I want to remove the duplicated URL and make sure that it keeps only the value with the higher PR. I tried using the ORDER BY attribute but it doesnt seem to work. The first 3 values with a PR of 0 are always selected and placed in the new table…

The good result should be that the 3 values (a,b,c) with a PR of 6 are found in the final table.

I tried this and it doesnt work:

mysql_query("CREATE TABLE new_table as SELECT * FROM test GROUP BY url ORDER BY pr DESC") 

I am looking for a fast way to achieve this because my table have over 200k entries.

Thanks!

I tried guido’s code and it works, try doing it like:

  1. Create a new table for the “clean” data to go
  2. Use Guido’s query to select the required rows
  3. Read the results from step 2 into an array
  4. Insert the “clean” data into the new table by looping through the array 1 row at a time
  5. Once all clean urls have been inserted into the new table, rename the old table (don’t delete it until your sure everything has gone ok)
  6. Rename the new table to match what the old table was called

I am admittedly NOT an expert in MySQL, but I’ve come up with this:

mysql_query("CREATE TABLE order_temp as SELECT * FROM test ORDER BY pr DESC; DROP TABLE IF EXISTS temp_table; CREATE TABLE temp_table as SELECT * FROM order_temp GROUP BY url; DROP TABLE IF EXISTS test; RENAME TABLE temp_table TO test; DROP TABLE IF EXISTS order_temp;")

If anyone has a better way I suggest you use it, but this should work for now.

@Guido, I tried your code and it doesnt seem to work.

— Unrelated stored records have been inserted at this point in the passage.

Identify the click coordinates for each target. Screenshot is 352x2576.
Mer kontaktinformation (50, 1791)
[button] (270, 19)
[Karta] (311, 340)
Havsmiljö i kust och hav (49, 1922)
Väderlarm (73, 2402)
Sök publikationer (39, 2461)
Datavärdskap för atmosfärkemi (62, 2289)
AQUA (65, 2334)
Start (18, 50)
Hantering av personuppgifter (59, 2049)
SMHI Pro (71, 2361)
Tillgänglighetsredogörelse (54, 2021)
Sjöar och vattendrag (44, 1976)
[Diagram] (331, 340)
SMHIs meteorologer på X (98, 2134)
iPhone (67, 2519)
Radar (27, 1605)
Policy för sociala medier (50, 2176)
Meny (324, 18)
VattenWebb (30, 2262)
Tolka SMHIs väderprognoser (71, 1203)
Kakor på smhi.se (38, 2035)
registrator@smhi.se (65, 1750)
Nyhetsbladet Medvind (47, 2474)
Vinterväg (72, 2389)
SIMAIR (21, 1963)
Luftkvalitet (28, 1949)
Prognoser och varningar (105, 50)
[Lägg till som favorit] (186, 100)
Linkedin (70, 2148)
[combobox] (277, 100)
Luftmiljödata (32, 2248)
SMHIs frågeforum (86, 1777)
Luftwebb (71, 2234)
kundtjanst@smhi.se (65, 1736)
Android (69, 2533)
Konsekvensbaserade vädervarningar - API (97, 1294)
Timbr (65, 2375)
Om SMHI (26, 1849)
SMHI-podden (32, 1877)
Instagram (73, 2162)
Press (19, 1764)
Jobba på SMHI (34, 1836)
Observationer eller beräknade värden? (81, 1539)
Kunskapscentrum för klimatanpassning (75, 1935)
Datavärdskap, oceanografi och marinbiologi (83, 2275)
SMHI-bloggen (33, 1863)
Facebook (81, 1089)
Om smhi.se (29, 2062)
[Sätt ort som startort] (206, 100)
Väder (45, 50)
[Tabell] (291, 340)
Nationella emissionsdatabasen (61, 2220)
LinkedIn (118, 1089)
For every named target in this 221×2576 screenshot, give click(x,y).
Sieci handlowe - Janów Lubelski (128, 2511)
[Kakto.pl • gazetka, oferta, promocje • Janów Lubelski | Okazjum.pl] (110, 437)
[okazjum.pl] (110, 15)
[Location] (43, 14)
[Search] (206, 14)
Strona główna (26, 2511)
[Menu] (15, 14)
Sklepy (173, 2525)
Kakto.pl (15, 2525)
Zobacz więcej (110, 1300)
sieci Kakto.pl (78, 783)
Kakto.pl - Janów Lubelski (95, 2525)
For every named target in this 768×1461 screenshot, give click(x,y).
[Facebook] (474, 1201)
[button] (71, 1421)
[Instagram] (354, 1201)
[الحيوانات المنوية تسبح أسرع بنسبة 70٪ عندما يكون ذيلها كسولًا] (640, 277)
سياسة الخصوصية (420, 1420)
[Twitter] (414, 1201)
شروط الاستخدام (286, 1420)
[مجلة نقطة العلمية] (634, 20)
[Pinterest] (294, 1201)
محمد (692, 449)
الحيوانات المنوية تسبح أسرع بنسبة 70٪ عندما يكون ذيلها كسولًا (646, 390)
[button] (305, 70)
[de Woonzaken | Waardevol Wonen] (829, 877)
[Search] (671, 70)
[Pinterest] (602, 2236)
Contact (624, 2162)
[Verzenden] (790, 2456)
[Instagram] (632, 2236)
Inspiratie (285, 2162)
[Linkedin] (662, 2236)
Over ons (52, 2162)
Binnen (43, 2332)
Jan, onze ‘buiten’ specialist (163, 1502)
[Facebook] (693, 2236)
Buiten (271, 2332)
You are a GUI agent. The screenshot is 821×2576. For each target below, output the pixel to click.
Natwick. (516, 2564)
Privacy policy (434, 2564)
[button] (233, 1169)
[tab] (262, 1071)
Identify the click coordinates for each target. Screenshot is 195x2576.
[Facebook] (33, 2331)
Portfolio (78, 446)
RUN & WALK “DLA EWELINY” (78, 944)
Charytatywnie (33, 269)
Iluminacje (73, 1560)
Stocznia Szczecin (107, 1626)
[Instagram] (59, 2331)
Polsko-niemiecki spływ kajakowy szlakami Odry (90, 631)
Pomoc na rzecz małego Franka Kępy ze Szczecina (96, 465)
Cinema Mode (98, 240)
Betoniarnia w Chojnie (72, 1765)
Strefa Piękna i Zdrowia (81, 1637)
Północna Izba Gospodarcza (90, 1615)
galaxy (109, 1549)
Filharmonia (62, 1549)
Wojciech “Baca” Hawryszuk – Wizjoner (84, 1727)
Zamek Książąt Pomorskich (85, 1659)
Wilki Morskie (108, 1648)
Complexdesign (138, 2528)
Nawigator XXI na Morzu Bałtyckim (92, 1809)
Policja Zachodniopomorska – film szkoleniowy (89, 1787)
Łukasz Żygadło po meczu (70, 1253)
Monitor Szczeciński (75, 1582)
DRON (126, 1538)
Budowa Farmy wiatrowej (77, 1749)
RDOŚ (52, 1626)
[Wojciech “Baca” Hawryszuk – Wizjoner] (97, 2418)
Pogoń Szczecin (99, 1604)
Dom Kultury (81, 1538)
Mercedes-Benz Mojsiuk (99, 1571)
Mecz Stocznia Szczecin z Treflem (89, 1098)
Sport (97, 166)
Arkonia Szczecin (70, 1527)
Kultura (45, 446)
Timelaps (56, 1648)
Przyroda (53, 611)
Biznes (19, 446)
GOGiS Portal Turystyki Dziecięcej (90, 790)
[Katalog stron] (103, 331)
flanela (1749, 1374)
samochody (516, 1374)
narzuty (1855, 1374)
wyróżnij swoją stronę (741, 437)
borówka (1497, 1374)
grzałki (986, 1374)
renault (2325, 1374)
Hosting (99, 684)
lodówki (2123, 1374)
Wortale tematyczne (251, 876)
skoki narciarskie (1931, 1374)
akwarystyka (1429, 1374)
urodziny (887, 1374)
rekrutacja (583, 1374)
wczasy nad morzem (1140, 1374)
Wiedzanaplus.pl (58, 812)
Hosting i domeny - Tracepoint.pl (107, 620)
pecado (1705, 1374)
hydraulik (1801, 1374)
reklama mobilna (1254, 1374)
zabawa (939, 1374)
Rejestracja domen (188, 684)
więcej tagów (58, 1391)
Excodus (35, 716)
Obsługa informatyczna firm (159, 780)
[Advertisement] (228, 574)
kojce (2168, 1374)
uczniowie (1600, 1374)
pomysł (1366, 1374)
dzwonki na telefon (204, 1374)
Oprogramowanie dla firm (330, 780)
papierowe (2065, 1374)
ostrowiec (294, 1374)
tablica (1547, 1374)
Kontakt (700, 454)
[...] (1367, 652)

	mysql_query("CREATE TABLE new_table as SELECT url, MAX(pr) AS pr FROM test GROUP BY url");
	mysql_query("DROP TABLE test") ;
	mysql_query("RENAME TABLE new_table TO test");

Thanks to both of you guys!

Here is what I am using at the moment:

mysql_query("CREATE TABLE new_table as SELECT t1.* FROM old_table t1 JOIN (SELECT url,MAX(pr) max_pr FROM old_table GROUP BY url) t2 ON t2.url = t1.url AND t2.max_pr = t1.pr") or die(mysql_error());

This query works well on SMALL table but if I try it with a much bigger table (200k entries), the script freeze and stop working…


SELECT 
    url
  , MAX(pr) AS pr
FROM test 
GROUP BY url